La descente de la Loire peut être effectuée par un des bateaux qui font le service entre Nantes et Saint-Nazaire. Je fais ce voyage d’environ trois heures, au cours duquel on aperçoit Basse-Indre, dominée par les hautes cheminées des établissements de la marine ; Indret, qui me fait souvenir du Jack d’Alphonse Daudet ; Couéron, autre village industriel ; le clocher de Pellerin ; la Martinière, pays d’origine de Fouché ; des îles, des bancs de sable, qui barrent le fleuve et obligent à de longs détours ; Paimbœuf, ancienne ville prospère, maintenant ruinée.

Saint-Nazaire fut un bourg, un port de relâche, sans abri, exposé aux rafales d’ouest, puis on y commença, en 1842, un bassin à flot, puis un autre bassin y fut creusé pour donner accès aux bâtiments de l’État et pour les chantiers de réparation. Mais Saint-Nazaire, malgré son importance possible, son rôle de lieu de transit à l’embouchure de la Loire, n’a pas l’aspect de capitale et de cité ancienne de Nantes ; c’est le chantier, l’usine, la construction sans passé, la rapide improvisation utilitaire, le point de départ et d’arrivée de paquebots qui sillonnent l’Atlantique. La richesse ne prend pas le même aspect qu’à Nantes, l’installation bourgeoise n’apparaît pas. Le monde du travail fonctionne sous le grand ciel, entre la Loire et la mer. Un monde ouvrier semble enserrer la ville, neuve, légère, d’aspect aimable et coloré comme une ville de bains, toute en bazars, en cafés, en hôtels, encombrés de gens de toutes couleurs, caravansérails aux chambres innombrables, à la cuisine quelconque servie à toute vapeur par un personnel de garçons glabres, à favoris, à moustaches, qui circulent autour des dîneurs comme des somnambules frénétiques.

=-=-=

▸ **VOS CONSIGNES**: Recopiez fidèlement, s'il vous plaît, la partie du passage sur la Loire et Saint-Nazaire qui s'ouvre sur les mots contenant « La descente de » et se termine par « prospère, maintenant ruinée. ». Les données ci-dessous n'ont aucun lien avec le passage.

=-=-=

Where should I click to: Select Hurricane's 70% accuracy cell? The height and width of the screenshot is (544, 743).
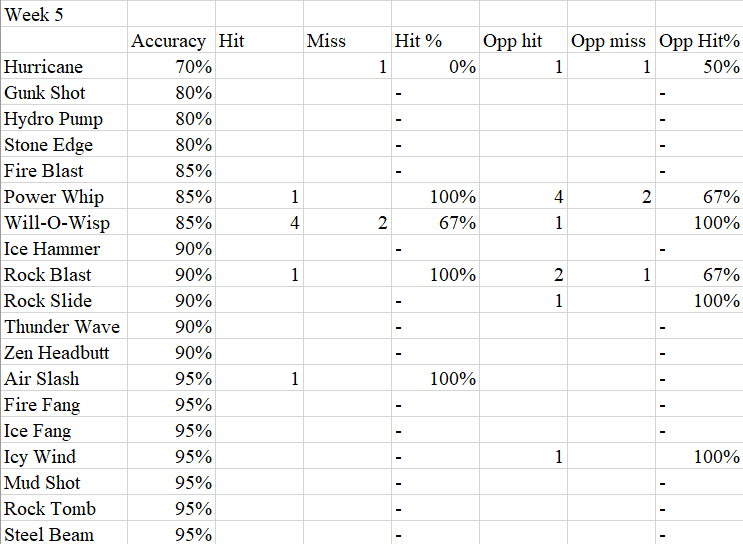pyautogui.click(x=171, y=67)
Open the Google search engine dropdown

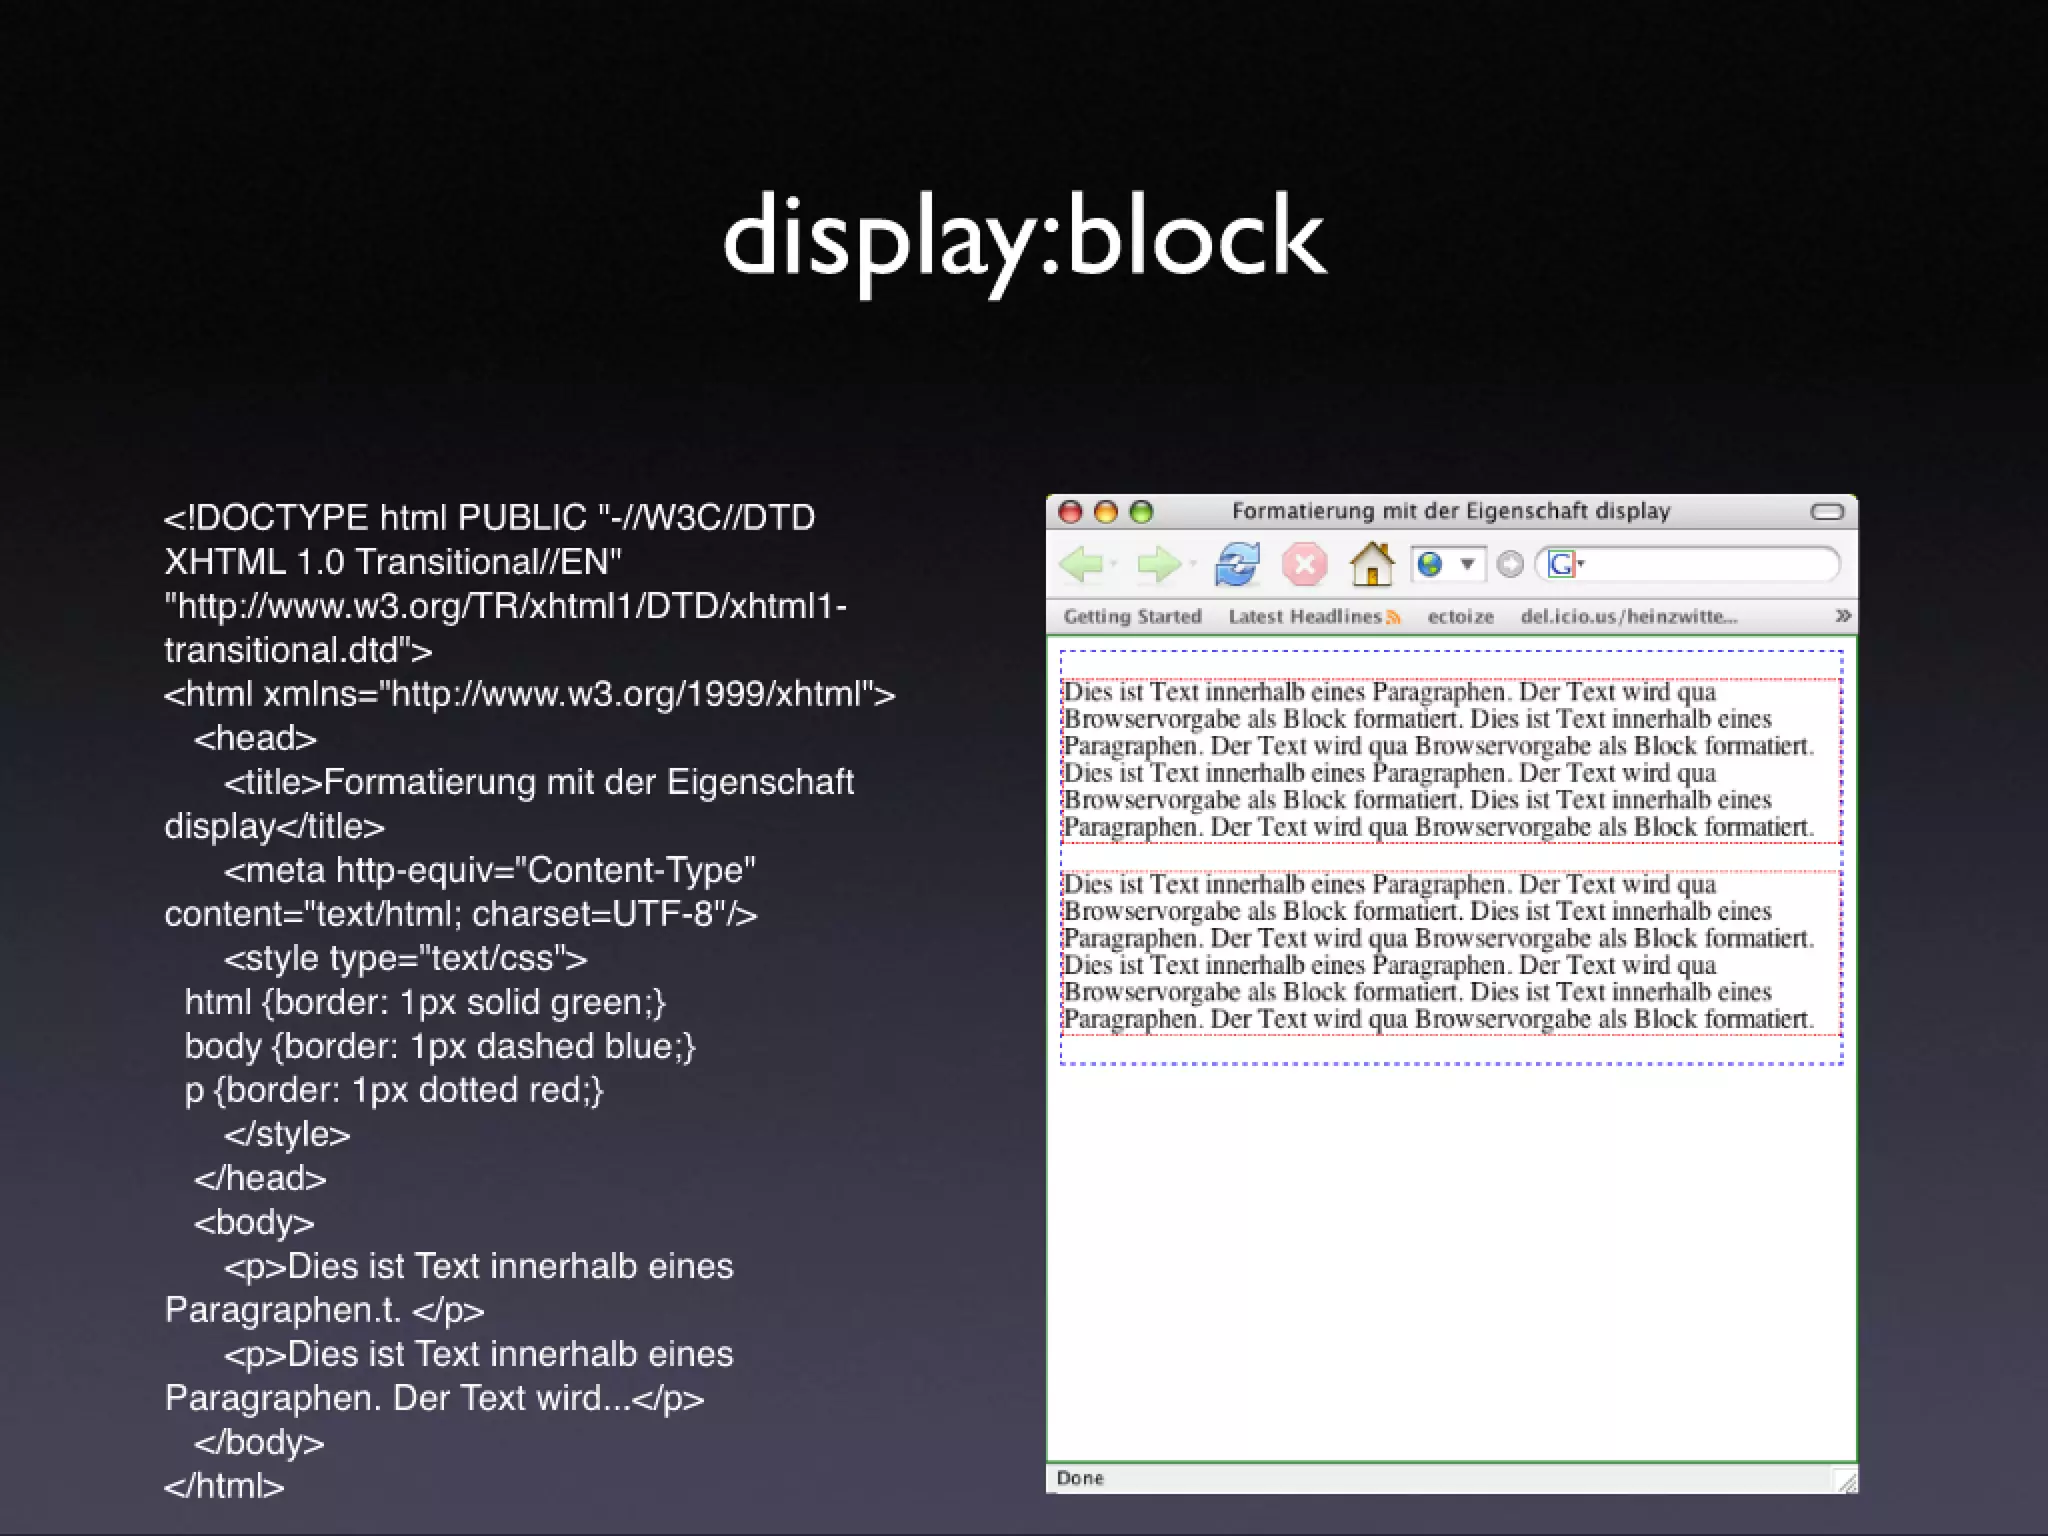[x=1566, y=565]
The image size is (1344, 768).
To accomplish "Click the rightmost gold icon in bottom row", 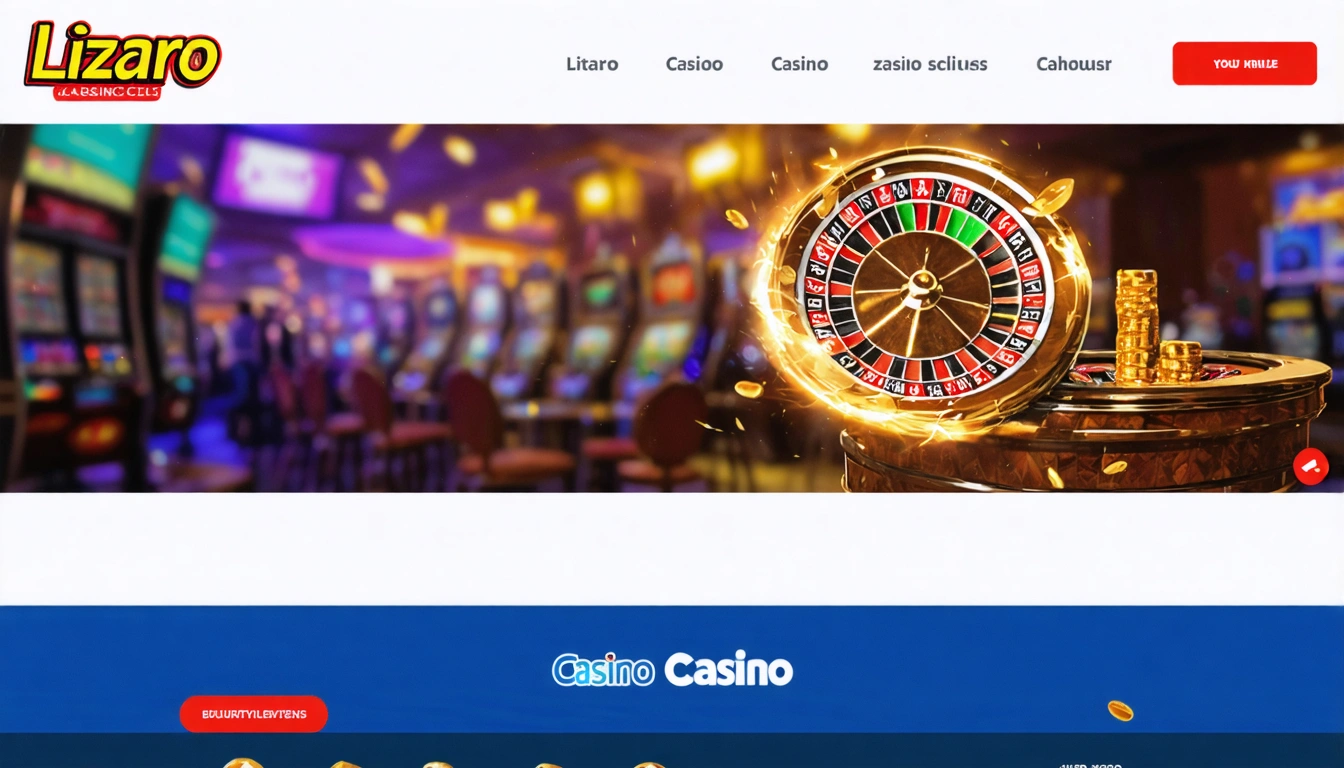I will tap(648, 764).
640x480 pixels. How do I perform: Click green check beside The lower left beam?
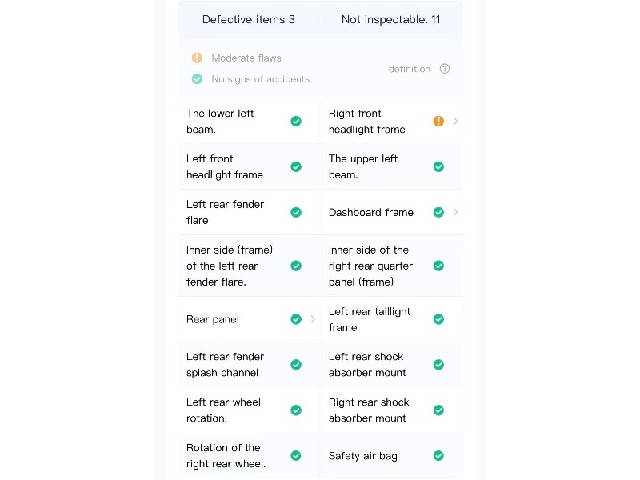(x=296, y=121)
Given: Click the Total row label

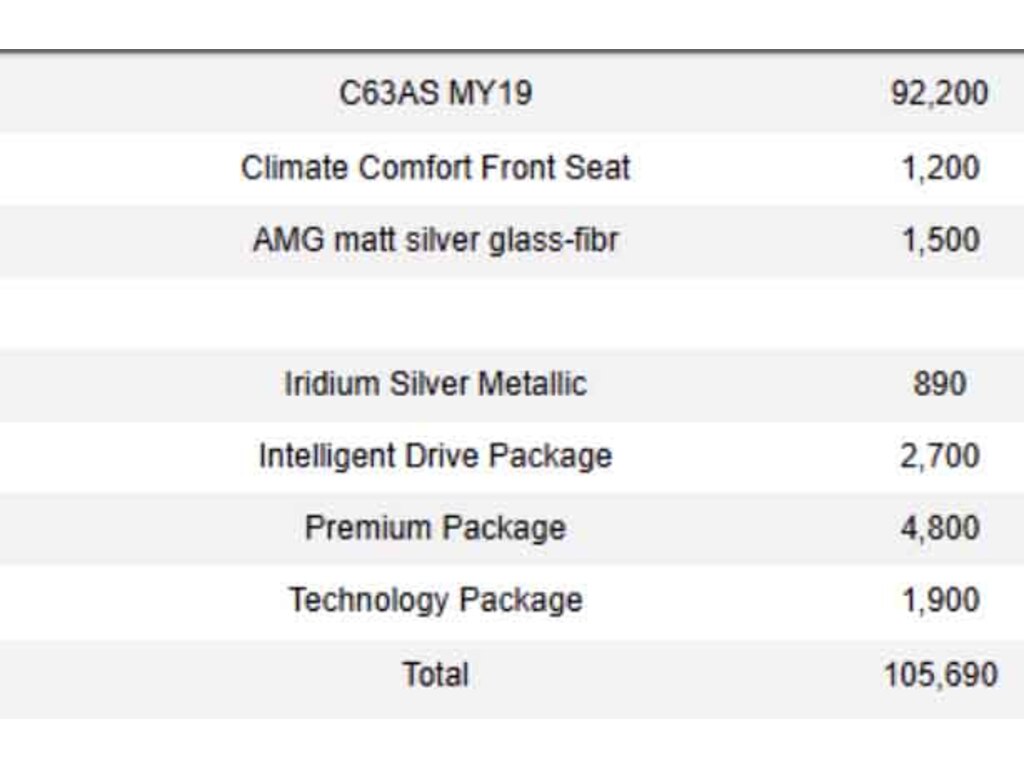Looking at the screenshot, I should (435, 674).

=-=-=

▸ **SOLUTION DE L'EXERCICE**:
La descente de la Loire peut être effectuée par un des bateaux qui font le service entre Nantes et Saint-Nazaire. Je fais ce voyage d’environ trois heures, au cours duquel on aperçoit Basse-Indre, dominée par les hautes cheminées des établissements de la marine ; Indret, qui me fait souvenir du Jack d’Alphonse Daudet ; Couéron, autre village industriel ; le clocher de Pellerin ; la Martinière, pays d’origine de Fouché ; des îles, des bancs de sable, qui barrent le fleuve et obligent à de longs détours ; Paimbœuf, ancienne ville prospère, maintenant ruinée.